The Garden of the XXI Century
An Invitation
The Chair of Being Alive invites you to join us in discovering the Garden of the XXI Century.
What is the garden?
The Garden is the possibility for transformation that is latent in all places, because each place has a potential to become more alive. The form of the transformation is specific to each place—to its unique climate, history, geology.
The Garden is a system of interventions and practices that happen over time, in relationship with nonhuman actors. By integrating living systems and other creatures, the design of the Garden requires incorporating their timescales, cycles, and relationships.
The Garden is in conversation with the systems in which they are embedded. Each project is supported by its territorial context, relying on climate and geology as the primary material of landscape.
Recovering lost assemblages and discovering new ones, the Garden is a collaboration between plants, soil, organisms, climate, geology, and gardener. The Garden constantly asks; what does this relationship look like in the XXI century?
The Garden of the XXI century returns life to the soil. A vibrant, living soil that supports and is supported by a diversity of organisms: bacteria, insects, animals and plants; and connects the substrate (geology) with the atmosphere through a constant exchange of nutrients and organic matter facilitated by life and decay.
Lastly, the Garden is a celebration of new ways of living together among us humans, and between humans and other living things.
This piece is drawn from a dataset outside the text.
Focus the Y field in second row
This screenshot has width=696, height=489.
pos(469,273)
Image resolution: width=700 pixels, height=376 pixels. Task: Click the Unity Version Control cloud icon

In this new assembly, more inclusive and complex associations will be possible which will allow how we want to be human on the planet we live on.
A Challenge
The garden responds to the challenges of our moment, where extractive attitudes toward the nonhuman world lead to out-of-control crises of inequality and climate change.
We are taught to see the living world as composed of individuals; individual organisms that can be classified and known, species with distinct functions and taxonomies. We are obsessed with fixing, classifying, and categorizing. The Garden of the XXI century tries to reassemble the pieces of a world that was deconstructed in order to be explained and controlled. We begin by remembering that the soil, plants, animals, etc of each location are an interlinked entity; evolving together, taking and returning energy, nutrients and matter.
The Garden is an act of resistance against forces of homogenization through its infinite variability—its sensitivity to subtle changes in its environment and the way in which it is transformed by its inhabitants.
You cannot buy the garden; it will not arrive on your doorstep. Its potential is already there, but can only appear with the inputs of time, care, and energy.
A Shared Vision
The garden is part of a global movement that is using various methods to regenerate the soil. We are building on, but critical of, the loose movement grouped under the umbrella of regenerative agriculture.
Combining different sources of information: farmers, scientists and traditional knowledge.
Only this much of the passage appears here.